A las cuatro de la madrugada, cuando ya se anunciaba el toque de diana, llegaba al detall un jinete agitado para avisar que se venía el enemigo. No había terminado el soldado de dar la noticia cuando se escucharon los estruendos de la artillería y las descargas de la fusilería de los nacionales, que estaban encima. Era el coronel Racedo, con su división de línea, que había marchado toda la noche desde Flores haciendo un rodeo para llegar por el sur al Puente Alsina, a las puertas de la ciudad. Cubriría así a la división que, al mando del comandante Bosch, trataría de unirse a las fuerzas de Levalle, apostadas en Lomas de Zamora, para entrar todos a Buenos Aires. Eran en total 4.200 hombres, que incluían cuerpos de línea y guardias nacionales de Santa Fe, Buenos Aires y Córdoba. Para reforzar la posición de Racedo, se apostaron del lado norte del río, en el sitio conocido como la Pólvora de Flores, las fuerzas al mando del coronel Manuel Campos, compuestas por el Regimiento 1º de Línea, el 10º de Caballería, el Batallón 1º de voluntarios, al mando del comandante Marcos Paz, y la artillería con dos cañones que pronto empezaron a hacer fuego sobre el campamento.

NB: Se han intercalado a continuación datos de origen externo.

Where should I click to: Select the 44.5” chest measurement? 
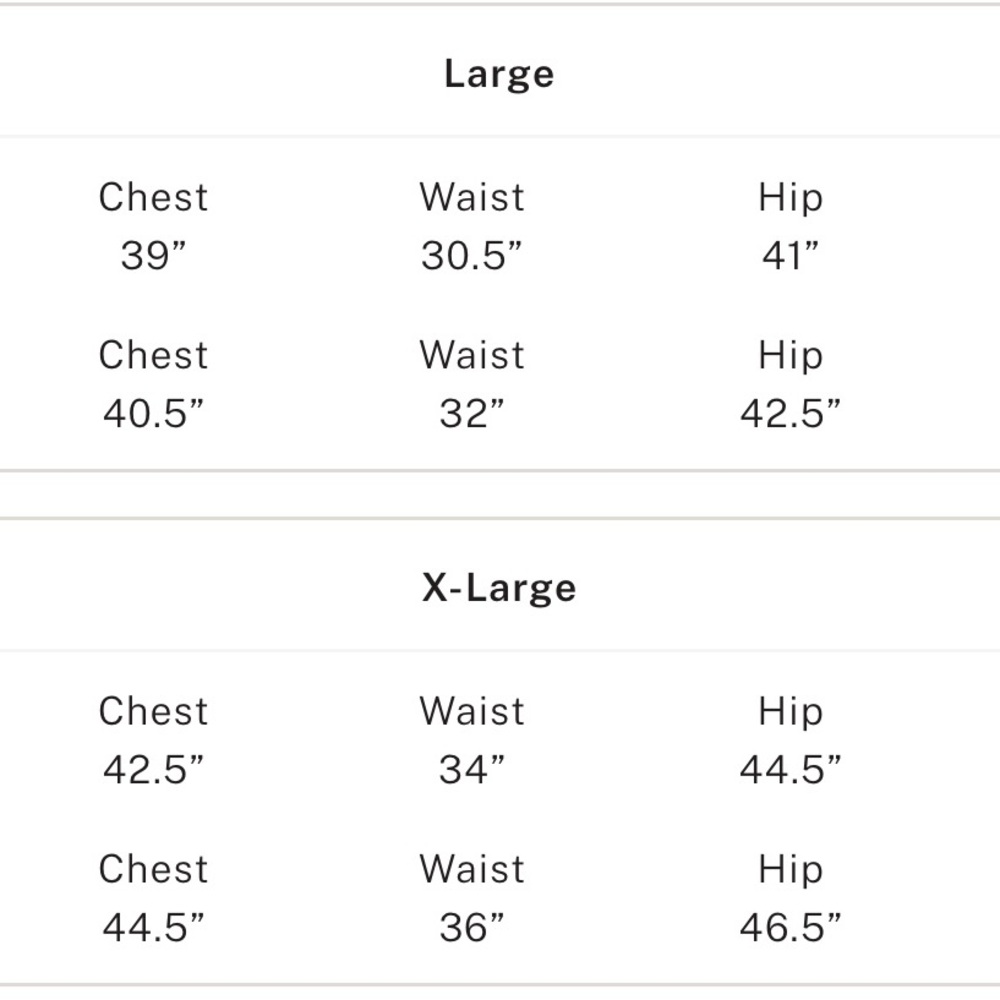click(x=153, y=927)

La Guardia Provincial de Santa Fe, al mando del comandante Vázquez, estaba ya en el puente. Las fuerzas porteñas se acercaron al mismo punto y estalló el combate. Por más de una hora se enfrentaron a corta distancia de cien, doscientos metros, los dos ejércitos. “En medio del fuego del cañón, las infanterías entraron en choque. El batallón de Vázquez avanzó sobre los demás, siendo recibido por el batallón de San Nicolás, que se entreveró con él”. Según la misma crónica de “El Porteño”, la pelea fue sangrienta, cuerpo a cuerpo. Ya antes, habían entrado en acción el Guardia Provincial de Buenos Aires y el batallón de Mercedes, mientras que e 1º de Línea venía en auxilio de los santafecinos, quienes habían perdido su bandera en manos porteñas. “Después de dos horas de combate encarnizado”, y con la carga a bayoneta, ordenada por Racedo, la batalla alcanzó su momento más sangriento. Muchos cayeron en la acción; entre ellos, el comandante Vázquez, herido de muerte por un proyectil de metralla. Hombres y caballos se desplomaban sobre el puente. “Los cadáveres (de los soldados) alfombraban materialmente aquella tierra barrida por el cañón y la metralla”, cuenta Basabilbaso.

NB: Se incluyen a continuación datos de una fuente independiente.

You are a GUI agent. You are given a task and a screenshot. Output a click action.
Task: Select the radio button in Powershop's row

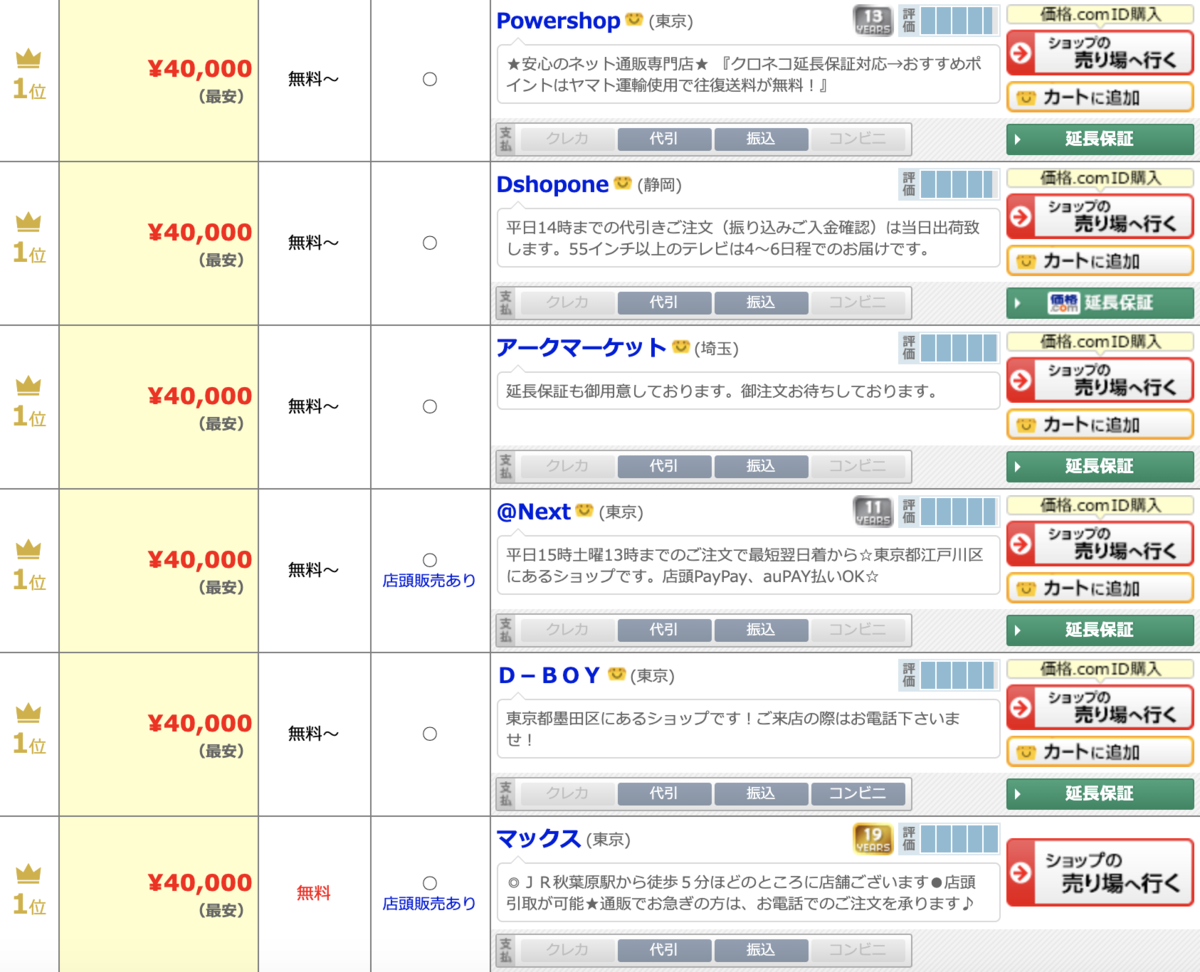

Despuntaba el amanecer con ambas fuerzas disputándose el control del puente. A partir de este punto, las crónicas difieren. Según los porteños, los nacionales finalmente se retiraron para reorganizar sus huestes y el puente quedó en manos de los hombres de Arias, quienes lo despejaban llevándose a los heridos y arrojando cuerpos de animales y de soldados al río. Según Racedo, “los cuatro batallones que sostenían el Puente (cumplieron la orden de cargar a la bayoneta) con tanto valor y resolución que el enemigo operó su retirada hacia los Corrales”. Sin embargo, esa “retirada” no se concretó sino más tarde y por órdenes superiores, de manera que hasta entonces los nacionales habían permanecido del lado sur.

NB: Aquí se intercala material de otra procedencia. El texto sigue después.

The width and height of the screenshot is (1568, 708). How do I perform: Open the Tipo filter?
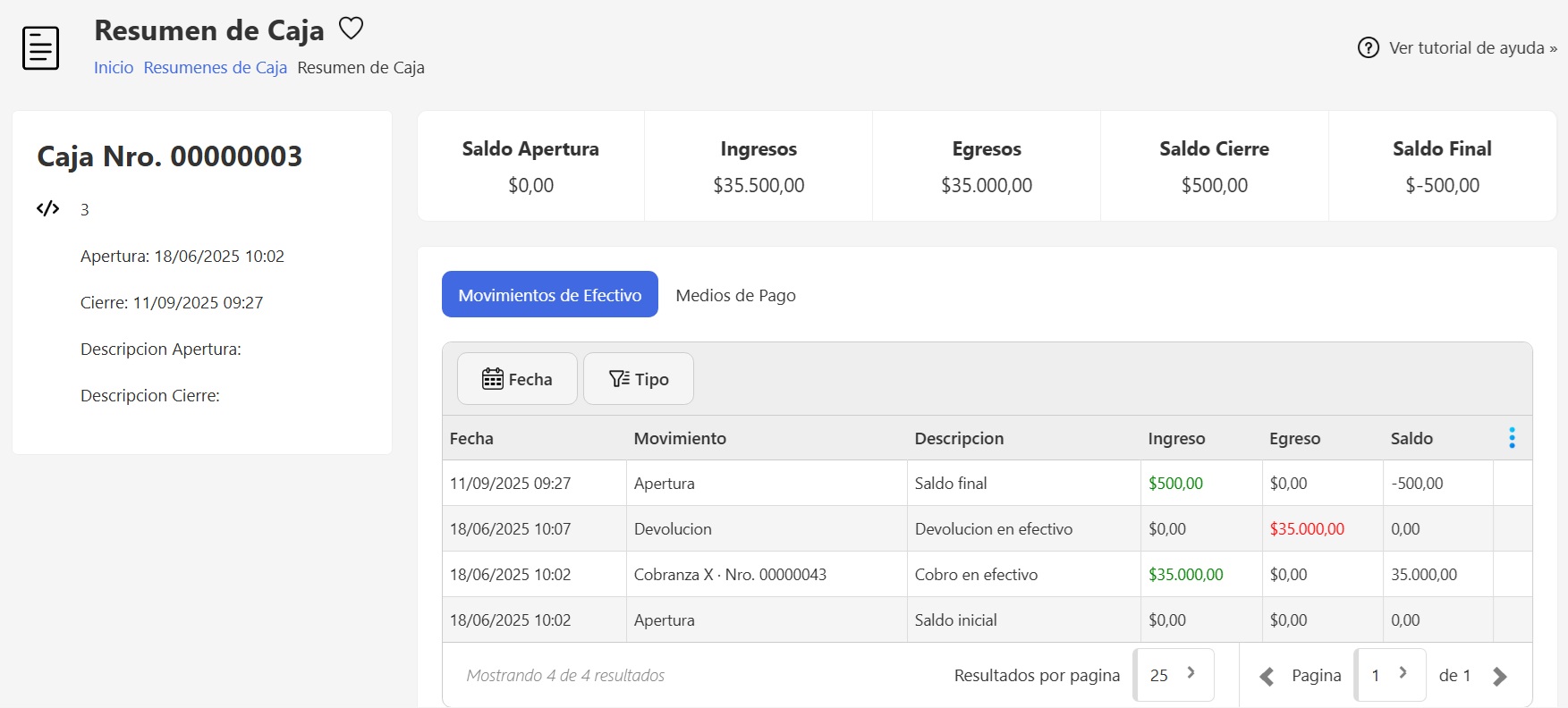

Del lado norte, mientras tanto, a Vázquez lo recogieron los de la Guardia Provincial. Su jefe, Martín Díaz, lo hizo transportar a la pulpería La Blanqueada, donde rato antes el mismo Díaz había estado tomando mate y esperando. Allí, sobre el mostrador, cuenta Julio Costa, testigo de la escena: “le pusimos su espada y un crucifijo en las manos cruzadas sobre el pecho, lo alumbramos con cuatro velitas de baño y todos los presentes nos arrodillamos alrededor”. Era un homenaje a un enemigo al que todos reconocían su valor y su temeridad en la acción.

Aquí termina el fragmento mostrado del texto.